The second and final day of the seminar began bright and early on Sunday morning. It seemed especially early as most of the delegates were out late Saturday night in Malmo for the conference dinner, enjoying the generous hospitality of our NORDINFO colleagues!
Fortunately the morning was devoted to issues of "cultural change" in libraries in this new electronic environment. Catherine Edwards gave an overview of the IMPEL2 project - the Impact on People of the Electronic Library project. We were reminded of the very appropriate words of T.S. Eliot who suggested that "Culture is not merely the sum of several activities but a way of life".
As if to prove theory with practice, Terje Hoiseth spoke next about his experiences as the first head of a converged library and computer centre service in Scandinavia. The University Library at Lulea (I am told this is the northernmost city in Sweden) amalgamated the library and computer centre in the last two years and Terje maintains that the most important element in making a smooth convergence was simply having a shared coffee room. No kidding. He suggests that this shared space meant a great deal of discussion and sharing was possible and people from both departments could go through the growing pains together. One of the most interesting facts about this new converged service is its management structure which is almost totally flat. Terje is the director of the service but management is mainly through TQM (total quality management) techniques such as teamwork. There was much debate about the possibility of incorporating such a structure into our own organisations.
The seminar concluded with three presentations on "national strategy". Nigel McCartney, head of Research and Innovation Centre at the British Library, asked first if it were possible to have a national strategy. He thought it was, but suggested that a great deal of investment was necessary and this sort of strategy involved players from many different sectors including government, Higher Education, Public Libraries and increasingly the private sector. He emphasized the mutual benefit that could come of partnership with the private sector and encouraged us to investigate different and innovative models for supporting a national strategy.
Frans Lettenstrom from the National Library of Sweden, described in detail the main projects in which the national library is involved; these included increasing free access to public information, providing legal statutes and proceedings via the WWW, and material dealing with Swedish cultural heritage.

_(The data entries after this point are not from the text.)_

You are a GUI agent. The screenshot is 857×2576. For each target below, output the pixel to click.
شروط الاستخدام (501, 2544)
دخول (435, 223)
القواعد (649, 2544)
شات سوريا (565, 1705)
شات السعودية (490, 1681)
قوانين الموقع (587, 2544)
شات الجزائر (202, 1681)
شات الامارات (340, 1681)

The final presentation of the seminar was given by Annikki Hyvarinen from the Helsinki University Library in Finland. Although there is no national network strategy as such in Finland, the number of hosts connected to the network in Finland is higher than in any other Nordic Country. Standards issues are important in Finland but, much to the envy of many colleagues in the audience, Finnish libraries all use the same software: VTLS have provided software for the entire country and this of course makes access to distributed collections much less difficult. Annikki has only been in post for a short time but she suggested to us that very soon Finland would have both a national collection and service policy.
Thus concluded the 10th annual Anglo-Nordic Seminar. The event was very successful , well organised and interesting. Both Graham Jefcoate of the BL and his colleagues at NORDINFO did a splendid job of organising both the formal and informal programmes. The atmosphere was relaxed and friendly - the UK delegates enjoyed a wonderful dose of Nordic hospitality!